**What to produce**.
Scan the material for the word "accomplish" and copy each line where it occurs.

Top of Input material

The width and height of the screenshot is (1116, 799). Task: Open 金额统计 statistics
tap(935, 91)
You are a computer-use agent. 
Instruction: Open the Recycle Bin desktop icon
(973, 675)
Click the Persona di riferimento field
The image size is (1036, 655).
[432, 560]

Bottom of Input material
Top of Input material

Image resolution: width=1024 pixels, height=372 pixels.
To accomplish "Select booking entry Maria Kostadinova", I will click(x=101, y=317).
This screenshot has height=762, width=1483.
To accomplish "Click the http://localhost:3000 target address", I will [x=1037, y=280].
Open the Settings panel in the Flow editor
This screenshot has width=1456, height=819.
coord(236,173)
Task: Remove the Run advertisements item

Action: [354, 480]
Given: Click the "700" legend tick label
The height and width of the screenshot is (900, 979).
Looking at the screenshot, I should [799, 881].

Bottom of Input material
Top of Input material

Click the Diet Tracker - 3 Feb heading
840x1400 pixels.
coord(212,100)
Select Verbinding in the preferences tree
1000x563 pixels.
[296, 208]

Bottom of Input material

**Your solution**.
To accomplish "Select booking entry Maria Kostadinova", I will click(x=101, y=317).
To accomplish "Click the http://localhost:3000 target address", I will [x=1037, y=280].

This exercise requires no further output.